L’une des principales faiblesses des projets complexes ne réside pas dans les calculs initiaux, mais dans la perte progressive des hypothèses de départ. Les marchandises stockées changent, des rayonnages sont ajoutés, les horaires de travail sont modifiés, des machines sont déplacées, des batteries ou des systèmes de recharge sont mis en place. Même une intervention apparemment mineure peut altérer le compartimentage, la charge calorifique, l’accessibilité pour les secours ou les performances du système d’extinction.

C’est pourquoi les normes de performance en matière de sécurité incendie exigent une gouvernance du changement. Les services HSE, ingénierie, gestion des installations, exploitation, sécurité et gestion des risques doivent disposer d’un processus permettant d’intercepter les modifications avant leur mise en œuvre. Il n’est pas nécessaire de soumettre chaque modification à une nouvelle analyse complexe, mais il est indispensable de définir des seuils, des responsabilités et des critères d’escalade technique.

La documentation doit être considérée comme un outil opérationnel. Les rapports de projet, les scénarios analysés, les dossiers techniques des installations, les manuels d’utilisation et d’entretien, les registres de contrôle, les essais d’urgence et les plans d’amélioration doivent permettre aux responsables du site de comprendre quelles performances ont été prévues et comment les préserver. En l’absence de cette continuité de l’information, les performances de l’installation ont tendance à se dégrader au fil du temps.

Compétences requises et erreurs à éviter

L’évolution réglementaire et technique renforce l’importance des compétences interdisciplinaires. Le concepteur de systèmes de protection contre l’incendie doit dialoguer avec les personnes qui maîtrisent les processus de production, les installations, la maintenance, l’organisation des interventions d’urgence et les exigences en matière d’assurance. Le responsable d’entreprise, quant à lui, doit être en mesure d’évaluer non seulement le coût d’une mesure, mais également les hypothèses qui justifient la solution proposée.

Les erreurs les plus fréquentes sont récurrentes : considérer la modélisation comme une tâche isolée ; utiliser des données d’entrée obsolètes ; négliger la disponibilité réelle des systèmes en service ; ne pas tester les procédures sur des scénarios cohérents avec le projet ; ignorer les modifications opérationnelles intervenues après la mise en service. À cela s’ajoute un malentendu courant : considérer qu’une approche axée sur la performance est toujours préférable. Ce n’est pas le cas.
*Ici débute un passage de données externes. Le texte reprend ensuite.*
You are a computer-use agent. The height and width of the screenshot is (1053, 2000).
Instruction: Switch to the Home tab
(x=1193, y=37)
Pour des activités simples ou pour lesquelles il existe des solutions bien établies, l’approche conforme peut offrir une plus grande efficacité et réduire l’incertitude.

Le choix approprié dépend de la complexité du risque, de l’importance de l’actif, des contraintes architecturales et industrielles, des attentes des parties prenantes et de la capacité de l’organisation à maintenir dans le temps les conditions prévues lors de la conception. La performance ne s’achète pas avec un logiciel ou un rapport : elle se construit à partir de données fiables, d’une conception compétente, de contrôles périodiques et de décisions de gouvernance cohérentes.
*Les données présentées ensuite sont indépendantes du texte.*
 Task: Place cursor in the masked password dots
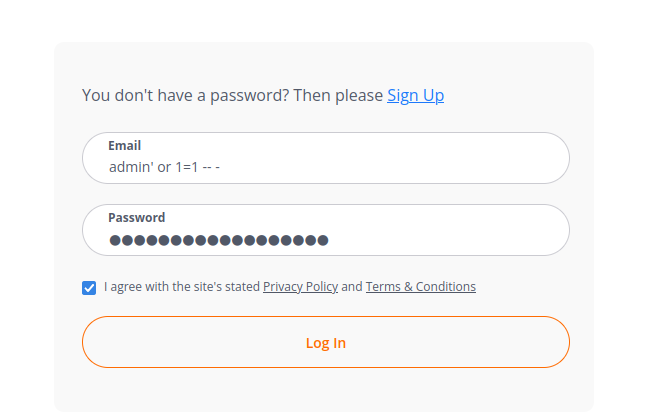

Pour les organisations opérant dans des contextes industriels, logistiques ou réglementés, la démarche à adopter consiste à transformer chaque projet de sécurité incendie pertinent en une occasion de vérifier la résilience réelle du site. La question à se poser n’est pas seulement de savoir si le bâtiment est conforme aujourd’hui, mais si les mesures prévues continueront à protéger les personnes, les actifs et la capacité de production lorsque le contexte opérationnel évoluera.